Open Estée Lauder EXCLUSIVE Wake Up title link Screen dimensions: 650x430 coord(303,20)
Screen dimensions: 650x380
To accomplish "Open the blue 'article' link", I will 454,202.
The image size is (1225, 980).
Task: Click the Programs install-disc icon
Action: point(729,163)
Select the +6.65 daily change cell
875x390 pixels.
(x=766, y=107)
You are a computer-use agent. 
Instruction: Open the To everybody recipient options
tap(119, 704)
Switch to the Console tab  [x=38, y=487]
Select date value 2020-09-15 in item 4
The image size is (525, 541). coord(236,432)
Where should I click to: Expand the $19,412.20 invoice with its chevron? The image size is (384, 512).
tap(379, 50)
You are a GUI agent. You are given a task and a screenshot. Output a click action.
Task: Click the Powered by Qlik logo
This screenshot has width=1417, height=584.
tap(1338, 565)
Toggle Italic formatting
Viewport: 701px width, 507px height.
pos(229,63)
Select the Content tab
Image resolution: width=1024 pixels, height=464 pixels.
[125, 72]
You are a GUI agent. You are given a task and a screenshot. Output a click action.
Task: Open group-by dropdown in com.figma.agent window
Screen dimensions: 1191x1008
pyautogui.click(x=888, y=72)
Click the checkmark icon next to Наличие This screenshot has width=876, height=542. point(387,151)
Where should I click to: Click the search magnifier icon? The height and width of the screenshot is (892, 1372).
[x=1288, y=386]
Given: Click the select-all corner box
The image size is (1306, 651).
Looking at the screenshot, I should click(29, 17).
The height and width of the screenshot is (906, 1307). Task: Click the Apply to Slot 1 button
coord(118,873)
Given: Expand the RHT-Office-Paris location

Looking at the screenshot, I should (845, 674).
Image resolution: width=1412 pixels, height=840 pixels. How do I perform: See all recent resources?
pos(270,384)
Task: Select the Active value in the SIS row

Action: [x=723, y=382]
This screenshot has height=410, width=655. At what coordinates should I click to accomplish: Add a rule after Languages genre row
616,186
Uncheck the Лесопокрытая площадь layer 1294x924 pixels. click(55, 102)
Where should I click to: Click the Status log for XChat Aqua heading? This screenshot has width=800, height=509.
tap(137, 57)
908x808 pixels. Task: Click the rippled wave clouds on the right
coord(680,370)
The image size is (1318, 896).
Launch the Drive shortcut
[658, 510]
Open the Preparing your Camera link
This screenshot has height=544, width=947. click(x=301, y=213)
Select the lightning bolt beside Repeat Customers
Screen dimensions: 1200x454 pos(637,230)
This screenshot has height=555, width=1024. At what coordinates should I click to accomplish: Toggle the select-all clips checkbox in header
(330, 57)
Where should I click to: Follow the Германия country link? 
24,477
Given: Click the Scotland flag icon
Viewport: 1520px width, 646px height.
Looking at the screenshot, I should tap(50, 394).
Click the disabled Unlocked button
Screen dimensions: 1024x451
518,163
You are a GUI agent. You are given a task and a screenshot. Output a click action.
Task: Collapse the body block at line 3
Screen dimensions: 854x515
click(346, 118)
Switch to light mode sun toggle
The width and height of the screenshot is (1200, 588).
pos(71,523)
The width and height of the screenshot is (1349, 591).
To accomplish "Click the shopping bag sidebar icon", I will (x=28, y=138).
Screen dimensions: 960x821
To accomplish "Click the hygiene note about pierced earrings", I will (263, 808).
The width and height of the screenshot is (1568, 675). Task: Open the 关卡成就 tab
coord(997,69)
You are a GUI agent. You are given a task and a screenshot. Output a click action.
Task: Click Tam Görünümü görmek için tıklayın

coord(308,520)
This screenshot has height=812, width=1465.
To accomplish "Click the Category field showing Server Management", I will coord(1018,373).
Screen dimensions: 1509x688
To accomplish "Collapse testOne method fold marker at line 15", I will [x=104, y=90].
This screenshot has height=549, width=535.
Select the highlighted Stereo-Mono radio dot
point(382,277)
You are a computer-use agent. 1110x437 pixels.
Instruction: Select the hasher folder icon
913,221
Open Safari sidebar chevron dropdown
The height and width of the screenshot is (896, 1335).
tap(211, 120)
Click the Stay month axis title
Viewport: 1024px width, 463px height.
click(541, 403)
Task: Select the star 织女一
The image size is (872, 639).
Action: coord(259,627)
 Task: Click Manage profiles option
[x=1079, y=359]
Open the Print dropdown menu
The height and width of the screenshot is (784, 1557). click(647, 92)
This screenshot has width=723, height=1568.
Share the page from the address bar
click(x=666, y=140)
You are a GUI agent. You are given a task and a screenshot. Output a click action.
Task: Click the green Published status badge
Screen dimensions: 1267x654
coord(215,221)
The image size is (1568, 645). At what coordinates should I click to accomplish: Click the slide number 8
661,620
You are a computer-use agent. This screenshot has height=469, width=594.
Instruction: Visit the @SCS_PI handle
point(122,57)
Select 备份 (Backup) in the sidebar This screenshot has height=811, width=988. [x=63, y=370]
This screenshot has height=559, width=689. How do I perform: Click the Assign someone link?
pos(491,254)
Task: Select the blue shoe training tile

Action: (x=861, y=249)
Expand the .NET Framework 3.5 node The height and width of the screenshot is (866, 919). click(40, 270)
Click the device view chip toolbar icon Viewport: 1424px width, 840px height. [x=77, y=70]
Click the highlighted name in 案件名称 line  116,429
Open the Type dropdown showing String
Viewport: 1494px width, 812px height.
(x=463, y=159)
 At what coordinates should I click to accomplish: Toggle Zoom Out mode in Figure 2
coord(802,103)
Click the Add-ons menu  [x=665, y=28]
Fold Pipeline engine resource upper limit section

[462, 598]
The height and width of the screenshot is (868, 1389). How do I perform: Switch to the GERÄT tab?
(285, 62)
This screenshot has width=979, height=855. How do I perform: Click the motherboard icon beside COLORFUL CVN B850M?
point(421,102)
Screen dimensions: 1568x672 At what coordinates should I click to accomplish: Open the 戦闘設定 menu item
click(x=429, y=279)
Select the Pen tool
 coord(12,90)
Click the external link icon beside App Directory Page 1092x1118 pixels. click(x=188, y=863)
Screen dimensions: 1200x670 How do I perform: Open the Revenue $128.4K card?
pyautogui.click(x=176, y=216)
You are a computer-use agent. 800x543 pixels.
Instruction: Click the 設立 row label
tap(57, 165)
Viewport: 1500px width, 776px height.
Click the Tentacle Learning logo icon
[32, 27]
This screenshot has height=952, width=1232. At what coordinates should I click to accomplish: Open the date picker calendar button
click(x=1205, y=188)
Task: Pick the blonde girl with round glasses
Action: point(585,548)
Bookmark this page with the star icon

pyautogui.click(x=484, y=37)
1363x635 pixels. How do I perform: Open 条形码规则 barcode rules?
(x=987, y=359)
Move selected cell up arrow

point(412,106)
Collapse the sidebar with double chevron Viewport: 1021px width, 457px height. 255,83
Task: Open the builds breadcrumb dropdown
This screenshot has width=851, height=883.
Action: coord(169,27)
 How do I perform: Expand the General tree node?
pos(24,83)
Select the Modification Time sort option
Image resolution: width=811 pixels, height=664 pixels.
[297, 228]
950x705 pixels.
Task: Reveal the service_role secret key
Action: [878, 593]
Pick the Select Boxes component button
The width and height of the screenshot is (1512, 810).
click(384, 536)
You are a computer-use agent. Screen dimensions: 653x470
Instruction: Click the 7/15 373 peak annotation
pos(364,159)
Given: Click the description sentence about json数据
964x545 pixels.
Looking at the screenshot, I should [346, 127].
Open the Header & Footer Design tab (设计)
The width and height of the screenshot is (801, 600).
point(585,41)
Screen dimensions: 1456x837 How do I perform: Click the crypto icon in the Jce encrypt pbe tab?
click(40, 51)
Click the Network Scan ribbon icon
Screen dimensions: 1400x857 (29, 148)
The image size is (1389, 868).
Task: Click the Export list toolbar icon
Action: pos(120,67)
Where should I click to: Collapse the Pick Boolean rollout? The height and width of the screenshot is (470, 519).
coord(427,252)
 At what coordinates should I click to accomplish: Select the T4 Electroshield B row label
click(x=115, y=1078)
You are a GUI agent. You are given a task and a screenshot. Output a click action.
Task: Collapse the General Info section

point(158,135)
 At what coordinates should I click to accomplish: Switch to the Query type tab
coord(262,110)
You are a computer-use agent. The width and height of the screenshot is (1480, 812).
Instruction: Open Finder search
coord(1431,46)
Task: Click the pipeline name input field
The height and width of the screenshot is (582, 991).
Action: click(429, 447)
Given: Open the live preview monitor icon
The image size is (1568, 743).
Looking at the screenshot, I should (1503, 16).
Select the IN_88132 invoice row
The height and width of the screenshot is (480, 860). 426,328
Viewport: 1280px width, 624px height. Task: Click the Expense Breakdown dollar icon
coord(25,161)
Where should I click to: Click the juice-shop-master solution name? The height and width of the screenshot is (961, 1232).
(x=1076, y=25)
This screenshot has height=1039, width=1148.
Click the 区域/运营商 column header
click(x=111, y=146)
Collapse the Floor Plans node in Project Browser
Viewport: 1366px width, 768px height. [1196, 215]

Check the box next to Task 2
# # # # #
» EXERCISE INSTRUCTIONS
Give the lines above as a numbered list, from the line that contains "You are a computer-use agent. 1110x437" through the line that contains "click(541, 403)", leaving out any blank lines.

» TASK RESULT
1. You are a computer-use agent. 1110x437 pixels.
2. Instruction: Select the hasher folder icon
3. 913,221
4. Open Safari sidebar chevron dropdown
5. The height and width of the screenshot is (896, 1335).
6. tap(211, 120)
7. Click the Stay month axis title
8. Viewport: 1024px width, 463px height.
9. click(541, 403)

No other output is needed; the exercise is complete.